Gerard Boon, (pictured right above) managing director of Boon Brokers, noted that Labour has made it clear that they need to plug a £40bn gap in the UK’s public finances. He is therefore anticipating significant tax rises in the Chancellor’s statement, and - like Mendes - is concerned about the knock-on effect for first-time buyers.
“There are a couple of predictions for the budget that would directly impact the property market,” he said. “Firstly, the change in Stamp Duty Land Tax for first-time buyers, reverting back to a tax exemption up to a £300,000 purchase price instead of £425,000. This will add further upfront costs to first-time buyers when buying their first home, who largely struggle to purchase a property due to a lack of deposit rather than lack of mortgage affordability. Therefore, this change could have significant implications for first-time buyers and keep them trapped in the UK’s vicious rental market for longer.
“Secondly, it is predicted that Labour will launch a Freedom to Buy scheme, essentially making the government’s current mortgage guarantee scheme permanent, which was set to expire in June. This is a welcome change.”
Boon expects an increase in capital gains tax too, and a possible rush of landlords looking to sell their existing properties before any change is enforced.
“They would look to escape a market that is already unattractive for them, given the high mortgage interest rates and unfavourable market conditions – such as being unable to offset interest for tax purposes unless the property is owned through a limited company,” Boon commented. “This capital gains tax change would be a real concern for me. In a time where we should be incentivising new landlords to join the property market, to increase the supply of buy-to-lets and reduce inflationary pressure on rent, this change would do the exact opposite.”
Less supply of property in the buy-to-let market would further increase rental payments and make it even more challenging for young people to save for a deposit and get onto the housing ladder, he believes. “Let’s hope these tax rises are not too severe as the buy-to-let market is already on its knees,” Boon said.
Read more: Labour’s bid to help UK renters could backfire - analysts
What can the government do about the housing crisis?
Decisive action from the Chancellor is what Alistair Nimmo is seeking. As director of marketing at Family Building Society, Nimmo (pictured left below) wants Reeves to get a grip on housing.
“Be bold!” urged Nimmo. “Grasp the housing crisis nettle and bring back the stamp duty holiday. We know that this highly successful policy worked - it got the housing market moving and generated an uplift in economic activity, exactly what we need now.

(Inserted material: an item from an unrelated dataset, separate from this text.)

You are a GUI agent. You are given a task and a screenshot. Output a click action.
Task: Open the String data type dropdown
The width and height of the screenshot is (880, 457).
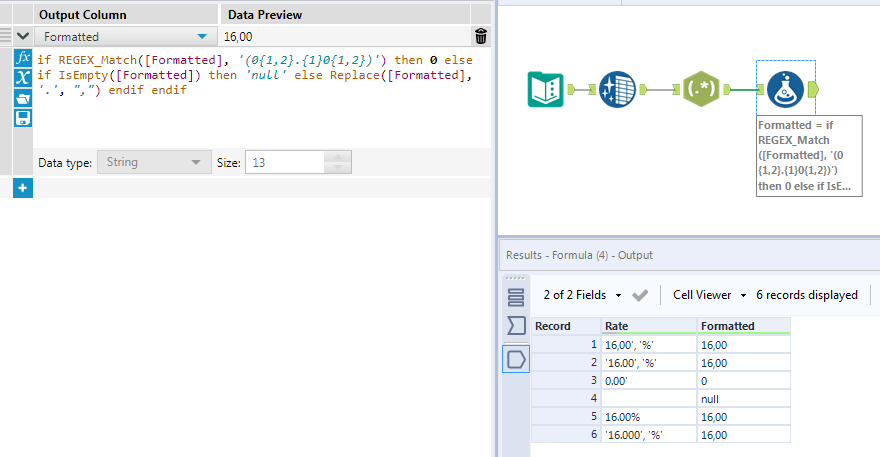click(x=194, y=162)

“Failing that, exempt ‘last time movers’ from Stamp Duty to free up more appropriate properties for growing families and those that need to move because their job circumstances change. If you can solve the last time mover problem then you are likely to go some way to solving the first time buyer problem.”
He added: “Stamp Duty is, of course, just one piece of the housing policy jigsaw and one of the easiest to see immediate benefits from, but the problem is policy makers, and local and national governments, don’t see the whole picture. And because of this myopic view, it’s unlikely we will see any change on Stamp Duty apart from the widely rumoured reversion of the changes made in the mini 2022 budget.”
With a high number of first-time buyers among her client base, Serena Smith (pictured right below), mortgage and protection adviser at Mortgages with Serena, urges the government to take a more realistic view of the demographic of those trying get onto the property ladder. She wants it to better understand the impact of Stamp Duty on them, and she also believes that schemes to boost their ability to buy need reviewing.
“It’s time the entire housing system was reviewed based on the current situation and with a forward look over the next 50 years, not just right now,” said Smith, “also looking at what’s changed in the previous 50 years. It always seems to be a knee jerk reaction from the eyes of those with a generous income and no experience of a lower income household and thin credit file.”